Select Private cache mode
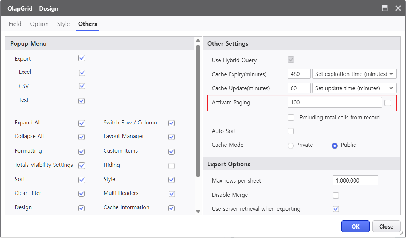The width and height of the screenshot is (406, 238). pyautogui.click(x=290, y=146)
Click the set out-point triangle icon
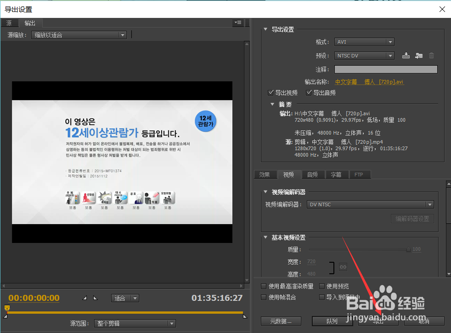This screenshot has height=333, width=451. [x=96, y=298]
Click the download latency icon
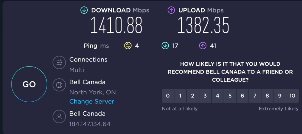 click(165, 46)
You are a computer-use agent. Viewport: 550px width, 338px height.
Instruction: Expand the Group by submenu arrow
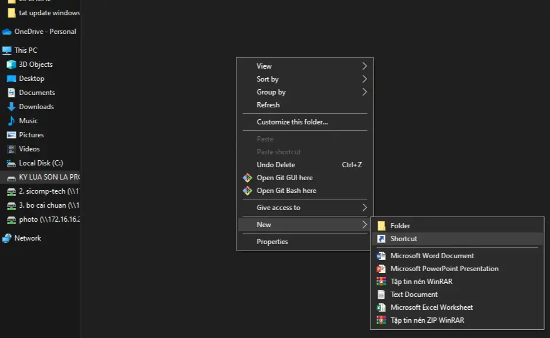click(364, 92)
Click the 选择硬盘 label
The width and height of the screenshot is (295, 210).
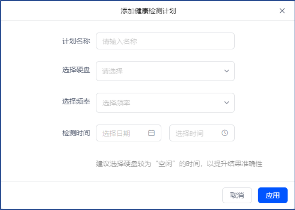coord(76,70)
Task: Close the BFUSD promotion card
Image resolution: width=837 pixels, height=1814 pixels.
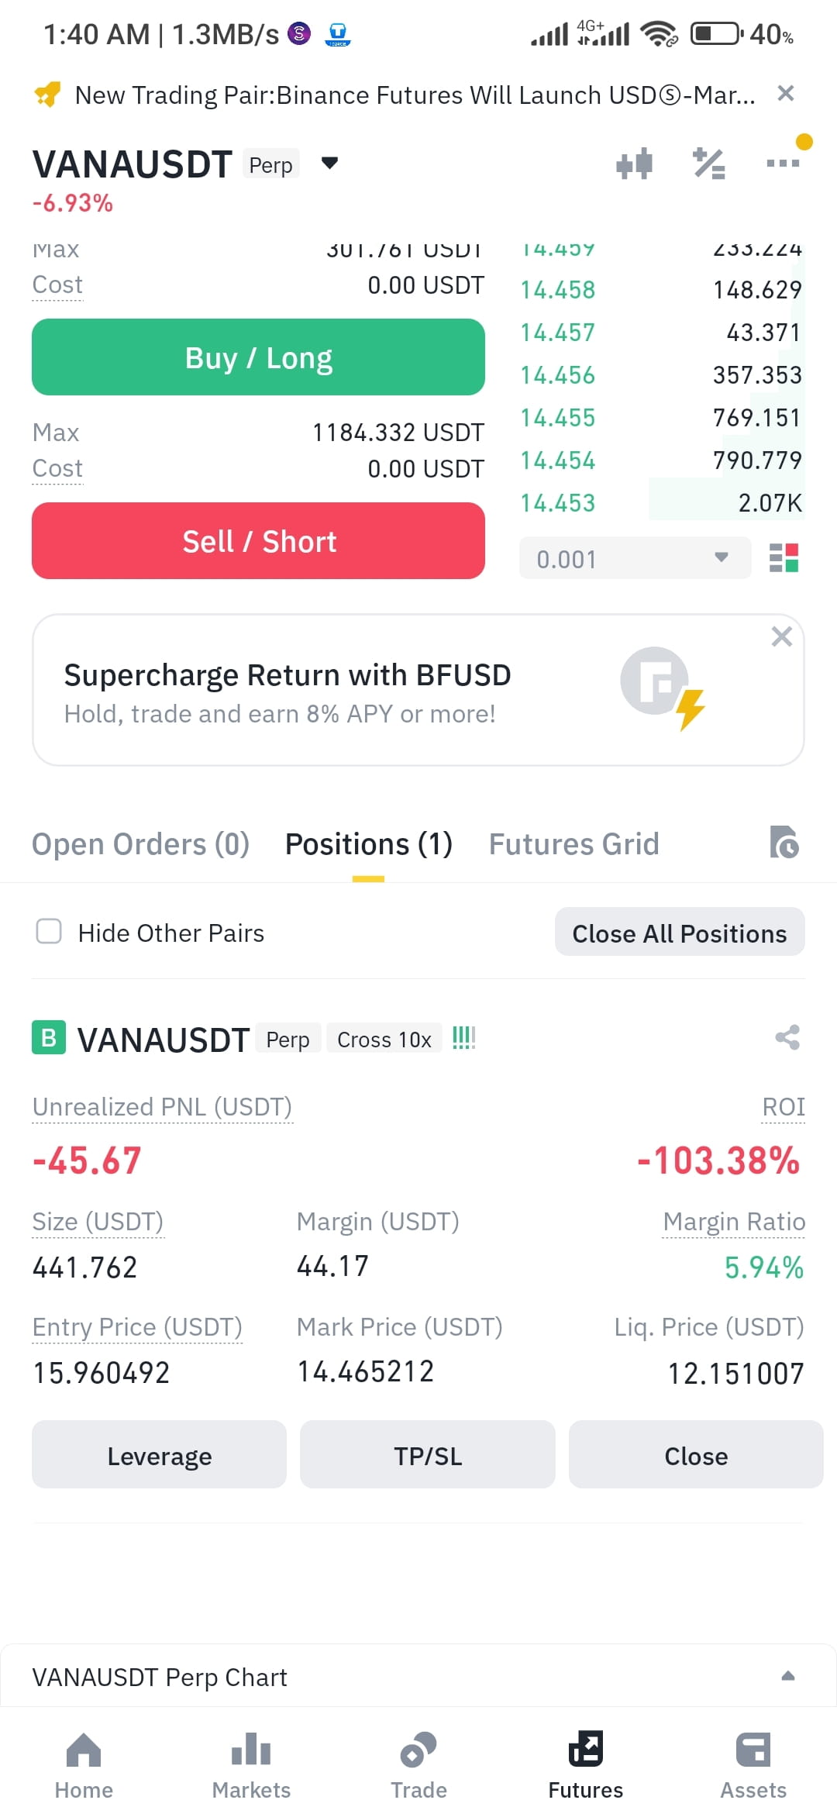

# # # # #

- [Your goal] Give again, word for word, the line that contains "Instruction: Expand the" and every line after it through the end of the entries; omit the pictures.

- [Reply]
Instruction: Expand the Group by submenu arrow
click(364, 92)
Click the 选择硬盘 label
The width and height of the screenshot is (295, 210).
coord(76,70)
Task: Close the BFUSD promotion card
Image resolution: width=837 pixels, height=1814 pixels.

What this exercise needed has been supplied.